Après l’âge de 25 ou 30 ans, cependant, l’appendice involue et perd cette fonction éducative. L’immunologiste s’est interrogé : se pourrait-il que cet organe ait un impact sur la longévité ? Il contacte alors Michel Laurin qui, depuis plus de dix ans, compare de nombreuses espèces selon qu’elles possèdent, ou non, un appendice.
Ce diverticule est apparu pour la première fois chez les mammifères il y a au moins 80 millions d’années. Puis, au cours de l’histoire évolutive, il a fait au moins seize apparitions indépendantes chez diverses lignées de mammifères, mais il n’a disparu qu’une seule fois. « Cette asymétrie prononcée suggérait que l’appendice confère un avantage sélectif », souligne Michel Laurin. Au bout du compte, il est présent chez une minorité d’espèces assez éloignées : koala, castor, lamantin, ornithorynque… et grands singes. Mais ni les habitats, ni les régimes alimentaires, ni les organisations sociales n’apparaissent corrélés à sa possession.
Les auteurs ont examiné les données de 258 espèces de mammifères, dont trente-neuf avec et 219 sans appendice. Puis ils ont regardé, à l’aide de modèles statistiques conçus par Jérémie Bardin, si la présence d’un appendice était corrélée à la longévité maximale réelle des espèces considérées, rapportée à leur longévité maximale théorique – qui dépend à 80 % de la masse corporelle (un éléphant vit plus longtemps qu’une souris, par exemple).
Une réserve bactérienne
Verdict : « A masse égale, les mammifères dotés d’un appendice ont une longévité accrue de 60 %, en moyenne, par rapport aux mammifères sans appendice », résume Maxime Collard, premier auteur, interne des Hôpitaux de Paris en chirurgie digestive.

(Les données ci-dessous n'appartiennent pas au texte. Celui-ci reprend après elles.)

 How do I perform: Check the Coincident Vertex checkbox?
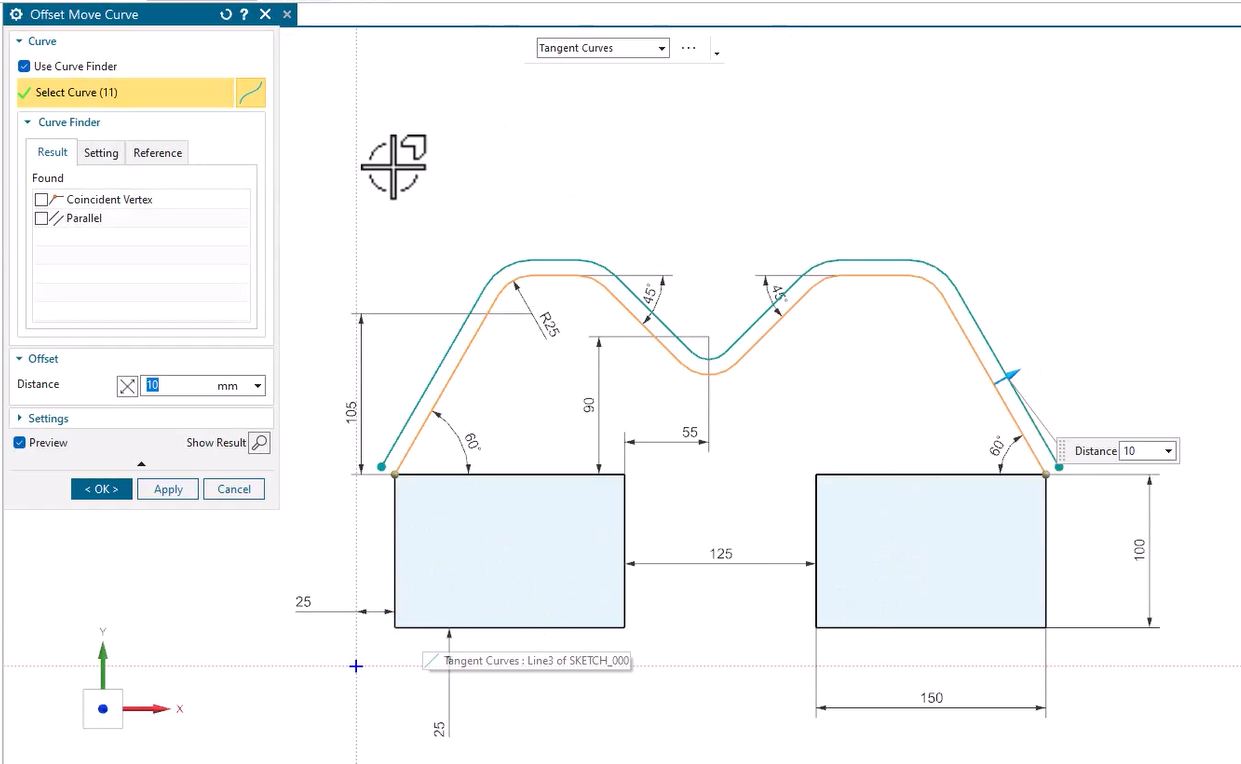[x=41, y=200]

Prenons deux espèces de masse équivalente. La chèvre, qui n’a pas d’appendice, a une longévité maximale de 22 ans, contre 59 ans pour le chimpanzé qui en est doté. Ou encore, l’ours noir, qui n’en a pas, a une longévité maximale de 34 ans, contre 60 ans pour le gorille qui en possède un.

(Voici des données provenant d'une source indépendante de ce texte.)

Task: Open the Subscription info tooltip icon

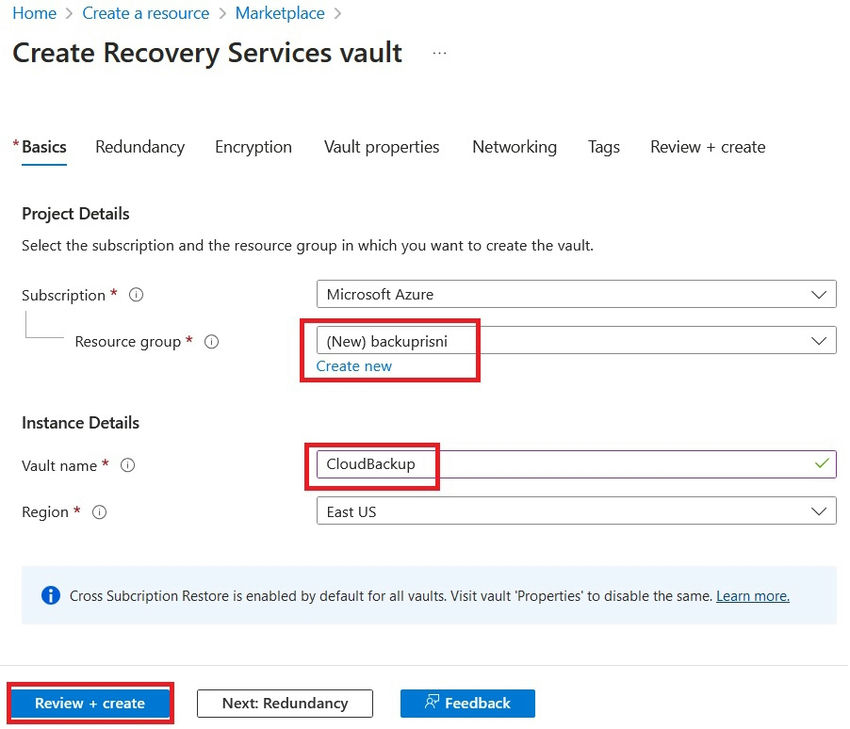Action: click(x=135, y=294)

Comment expliquer ce gain de longévité ? Deux hypothèses. L’appendice favoriserait, on l’a vu, l’éducation du système immunitaire intestinal. Et puis, cette structure étroite et assez longue, dotée d’un col resserré, abrite une flore intestinale isolée du contenu du côlon. En cas de diarrhée infectieuse, ce « sanctuaire bactérien » permettrait la recolonisation rapide du gros intestin par des bactéries essentielles à l’hôte. D’où une diminution de la mortalité par diarrhée aux jeunes âges et, par contrecoup, un allongement de la durée de vie. Ou comment une petite poche biscornue, longtemps tenue pour une excentricité de la nature, s’avère finalement précieuse.
Reste une énigme : pourquoi aucun appendice n’a-t-il été trouvé au sein d’un super-ordre de mammifères placentaires, les Laurasiatheria, dont l’existence a été révélée par des analyses phylogénétiques récentes, et qui regroupe 40 % des espèces de mammifères : les chauves-souris, les chiens et les chats, les ours, les lapins et les belettes, les cétacés, les antilopes, les bovins et les ovins ? L’appendice n’a pas livré tous ses secrets.